# REQUIRED ACTION
Gather every line from the entries below that includes "logo".

START PROVIDED MATERIAL

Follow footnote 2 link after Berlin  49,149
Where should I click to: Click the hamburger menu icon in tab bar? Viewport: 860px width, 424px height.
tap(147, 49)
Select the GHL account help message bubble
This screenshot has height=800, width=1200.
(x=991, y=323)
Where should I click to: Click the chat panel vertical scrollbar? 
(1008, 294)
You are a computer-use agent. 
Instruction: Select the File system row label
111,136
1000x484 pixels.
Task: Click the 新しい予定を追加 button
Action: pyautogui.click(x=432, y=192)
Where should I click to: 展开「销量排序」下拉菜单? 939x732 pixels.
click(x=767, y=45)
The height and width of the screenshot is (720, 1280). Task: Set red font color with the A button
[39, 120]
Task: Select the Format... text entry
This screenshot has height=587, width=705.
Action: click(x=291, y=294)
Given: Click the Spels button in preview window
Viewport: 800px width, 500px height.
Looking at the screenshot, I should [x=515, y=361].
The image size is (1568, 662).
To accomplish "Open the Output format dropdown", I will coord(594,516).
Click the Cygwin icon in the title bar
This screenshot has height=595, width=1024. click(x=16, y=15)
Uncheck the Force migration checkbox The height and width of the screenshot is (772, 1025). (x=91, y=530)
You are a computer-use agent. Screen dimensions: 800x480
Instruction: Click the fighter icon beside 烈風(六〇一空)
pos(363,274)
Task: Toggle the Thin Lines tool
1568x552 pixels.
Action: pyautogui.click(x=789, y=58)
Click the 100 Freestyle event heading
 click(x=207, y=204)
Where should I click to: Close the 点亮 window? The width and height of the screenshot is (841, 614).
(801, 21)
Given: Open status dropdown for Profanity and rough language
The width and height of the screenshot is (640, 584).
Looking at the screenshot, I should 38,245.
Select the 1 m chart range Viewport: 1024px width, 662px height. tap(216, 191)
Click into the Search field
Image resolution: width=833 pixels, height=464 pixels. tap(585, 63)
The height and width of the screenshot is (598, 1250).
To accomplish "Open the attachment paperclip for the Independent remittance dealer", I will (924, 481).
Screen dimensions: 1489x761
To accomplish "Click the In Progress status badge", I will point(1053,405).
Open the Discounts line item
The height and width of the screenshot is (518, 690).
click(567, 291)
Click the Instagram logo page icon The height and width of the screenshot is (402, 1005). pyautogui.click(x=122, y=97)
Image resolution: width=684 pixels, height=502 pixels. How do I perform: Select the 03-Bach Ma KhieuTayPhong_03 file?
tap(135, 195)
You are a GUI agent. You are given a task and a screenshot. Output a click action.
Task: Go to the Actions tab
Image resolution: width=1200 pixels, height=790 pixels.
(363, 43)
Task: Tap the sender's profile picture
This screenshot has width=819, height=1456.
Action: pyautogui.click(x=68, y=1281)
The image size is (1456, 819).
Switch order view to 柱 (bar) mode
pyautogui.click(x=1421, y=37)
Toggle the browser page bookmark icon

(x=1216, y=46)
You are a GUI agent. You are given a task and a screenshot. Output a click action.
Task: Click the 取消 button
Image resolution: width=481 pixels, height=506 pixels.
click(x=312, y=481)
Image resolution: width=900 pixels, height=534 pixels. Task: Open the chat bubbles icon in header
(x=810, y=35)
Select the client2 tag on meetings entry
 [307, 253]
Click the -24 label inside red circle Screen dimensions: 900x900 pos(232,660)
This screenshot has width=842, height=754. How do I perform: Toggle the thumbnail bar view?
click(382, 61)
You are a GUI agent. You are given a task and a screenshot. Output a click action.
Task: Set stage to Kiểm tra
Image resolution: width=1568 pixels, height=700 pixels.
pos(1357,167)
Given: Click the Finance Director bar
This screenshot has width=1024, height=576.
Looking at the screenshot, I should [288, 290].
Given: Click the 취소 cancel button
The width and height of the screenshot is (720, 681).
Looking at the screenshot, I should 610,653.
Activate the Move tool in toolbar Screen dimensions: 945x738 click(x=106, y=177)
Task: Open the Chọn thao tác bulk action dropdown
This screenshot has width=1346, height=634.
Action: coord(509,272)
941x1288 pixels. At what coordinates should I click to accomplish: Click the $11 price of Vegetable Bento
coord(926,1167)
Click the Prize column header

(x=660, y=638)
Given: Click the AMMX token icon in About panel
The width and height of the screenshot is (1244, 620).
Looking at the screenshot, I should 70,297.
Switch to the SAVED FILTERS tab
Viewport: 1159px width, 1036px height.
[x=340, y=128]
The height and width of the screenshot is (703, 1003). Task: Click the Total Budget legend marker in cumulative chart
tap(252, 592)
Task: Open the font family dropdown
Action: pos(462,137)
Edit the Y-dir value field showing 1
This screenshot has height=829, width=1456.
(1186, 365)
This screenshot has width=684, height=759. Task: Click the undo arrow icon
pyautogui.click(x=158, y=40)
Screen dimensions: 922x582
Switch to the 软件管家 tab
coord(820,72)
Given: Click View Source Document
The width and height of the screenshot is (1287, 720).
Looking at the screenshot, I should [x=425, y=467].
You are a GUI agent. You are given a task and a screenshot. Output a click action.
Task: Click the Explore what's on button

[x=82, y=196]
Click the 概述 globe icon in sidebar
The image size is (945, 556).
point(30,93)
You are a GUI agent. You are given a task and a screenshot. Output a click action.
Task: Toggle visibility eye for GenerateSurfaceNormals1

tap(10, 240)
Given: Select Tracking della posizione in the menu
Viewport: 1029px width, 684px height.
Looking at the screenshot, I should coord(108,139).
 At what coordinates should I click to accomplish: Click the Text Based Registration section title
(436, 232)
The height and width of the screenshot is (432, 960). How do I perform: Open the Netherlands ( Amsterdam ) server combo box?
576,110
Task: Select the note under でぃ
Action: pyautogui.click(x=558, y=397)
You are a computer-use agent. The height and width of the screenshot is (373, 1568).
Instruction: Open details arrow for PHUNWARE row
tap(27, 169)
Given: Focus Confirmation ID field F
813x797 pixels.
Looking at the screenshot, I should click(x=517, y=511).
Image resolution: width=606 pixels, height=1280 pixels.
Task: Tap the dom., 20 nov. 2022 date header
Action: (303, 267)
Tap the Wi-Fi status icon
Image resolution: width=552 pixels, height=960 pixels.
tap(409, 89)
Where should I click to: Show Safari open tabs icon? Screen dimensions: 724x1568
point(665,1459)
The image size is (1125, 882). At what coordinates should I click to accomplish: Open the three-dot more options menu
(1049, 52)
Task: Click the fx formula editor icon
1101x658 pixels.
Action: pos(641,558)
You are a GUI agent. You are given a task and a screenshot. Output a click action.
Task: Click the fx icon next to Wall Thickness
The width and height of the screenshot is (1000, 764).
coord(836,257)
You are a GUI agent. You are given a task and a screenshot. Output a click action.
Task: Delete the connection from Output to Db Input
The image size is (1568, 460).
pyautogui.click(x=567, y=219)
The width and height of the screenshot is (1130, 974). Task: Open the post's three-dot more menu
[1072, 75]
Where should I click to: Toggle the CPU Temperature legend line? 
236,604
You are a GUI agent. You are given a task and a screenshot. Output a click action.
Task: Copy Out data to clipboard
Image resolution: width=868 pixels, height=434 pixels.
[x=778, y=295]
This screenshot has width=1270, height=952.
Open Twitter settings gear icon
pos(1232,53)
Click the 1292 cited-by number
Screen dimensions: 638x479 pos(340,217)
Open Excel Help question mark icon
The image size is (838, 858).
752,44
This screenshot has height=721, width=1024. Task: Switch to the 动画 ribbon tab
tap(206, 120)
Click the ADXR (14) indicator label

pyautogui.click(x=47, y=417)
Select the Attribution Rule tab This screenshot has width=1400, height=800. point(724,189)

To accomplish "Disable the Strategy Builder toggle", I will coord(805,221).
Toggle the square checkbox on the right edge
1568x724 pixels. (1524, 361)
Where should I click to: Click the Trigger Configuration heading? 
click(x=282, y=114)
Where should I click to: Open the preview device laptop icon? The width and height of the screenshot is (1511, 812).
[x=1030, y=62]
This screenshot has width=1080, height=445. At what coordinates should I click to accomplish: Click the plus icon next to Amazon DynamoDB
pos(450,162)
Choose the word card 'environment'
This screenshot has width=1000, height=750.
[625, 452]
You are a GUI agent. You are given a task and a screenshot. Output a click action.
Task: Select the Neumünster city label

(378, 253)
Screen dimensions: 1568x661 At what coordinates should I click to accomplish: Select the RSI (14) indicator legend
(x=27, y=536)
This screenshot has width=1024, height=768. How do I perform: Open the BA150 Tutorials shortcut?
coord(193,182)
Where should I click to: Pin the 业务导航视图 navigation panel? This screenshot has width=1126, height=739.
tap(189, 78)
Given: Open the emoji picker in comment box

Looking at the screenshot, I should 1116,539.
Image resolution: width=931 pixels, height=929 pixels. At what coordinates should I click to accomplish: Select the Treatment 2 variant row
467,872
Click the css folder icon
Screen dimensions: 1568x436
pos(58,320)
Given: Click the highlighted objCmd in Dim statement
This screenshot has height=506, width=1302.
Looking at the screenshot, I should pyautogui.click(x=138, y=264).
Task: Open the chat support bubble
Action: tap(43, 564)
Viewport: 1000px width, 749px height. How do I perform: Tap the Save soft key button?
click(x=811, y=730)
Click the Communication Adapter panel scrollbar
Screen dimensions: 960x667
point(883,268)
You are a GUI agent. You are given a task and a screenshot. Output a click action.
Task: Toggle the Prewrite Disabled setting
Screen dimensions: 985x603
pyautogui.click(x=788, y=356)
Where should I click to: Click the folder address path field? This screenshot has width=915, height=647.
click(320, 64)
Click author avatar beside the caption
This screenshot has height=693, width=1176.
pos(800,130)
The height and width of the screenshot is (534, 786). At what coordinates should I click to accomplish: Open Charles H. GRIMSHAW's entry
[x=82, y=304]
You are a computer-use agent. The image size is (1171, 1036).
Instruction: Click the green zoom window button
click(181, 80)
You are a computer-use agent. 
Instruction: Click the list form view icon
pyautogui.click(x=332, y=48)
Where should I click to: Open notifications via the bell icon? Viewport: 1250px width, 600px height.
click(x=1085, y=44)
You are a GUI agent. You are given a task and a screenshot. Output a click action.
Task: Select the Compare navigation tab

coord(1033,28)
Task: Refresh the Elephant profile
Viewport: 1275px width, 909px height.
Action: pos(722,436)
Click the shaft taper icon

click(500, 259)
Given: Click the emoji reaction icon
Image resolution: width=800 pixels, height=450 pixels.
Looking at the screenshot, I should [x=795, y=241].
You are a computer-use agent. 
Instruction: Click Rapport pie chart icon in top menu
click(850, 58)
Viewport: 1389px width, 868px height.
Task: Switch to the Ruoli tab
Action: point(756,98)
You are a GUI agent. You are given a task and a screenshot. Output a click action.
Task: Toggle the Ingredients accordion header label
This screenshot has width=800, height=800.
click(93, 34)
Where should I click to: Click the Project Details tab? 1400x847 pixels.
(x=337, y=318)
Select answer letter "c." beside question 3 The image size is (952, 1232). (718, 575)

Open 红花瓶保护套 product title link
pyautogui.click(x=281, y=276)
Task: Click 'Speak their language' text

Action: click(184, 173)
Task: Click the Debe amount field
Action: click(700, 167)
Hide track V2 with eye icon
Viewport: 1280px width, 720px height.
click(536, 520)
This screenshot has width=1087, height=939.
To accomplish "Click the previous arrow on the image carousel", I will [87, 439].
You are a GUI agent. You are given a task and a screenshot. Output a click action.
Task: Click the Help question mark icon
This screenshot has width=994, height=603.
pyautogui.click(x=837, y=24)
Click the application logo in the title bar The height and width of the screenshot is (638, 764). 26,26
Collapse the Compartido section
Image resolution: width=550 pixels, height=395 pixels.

END PROVIDED MATERIAL

# RESULT FOR THIS TASK
Click the Instagram logo page icon The height and width of the screenshot is (402, 1005). pyautogui.click(x=122, y=97)
Click the application logo in the title bar The height and width of the screenshot is (638, 764). 26,26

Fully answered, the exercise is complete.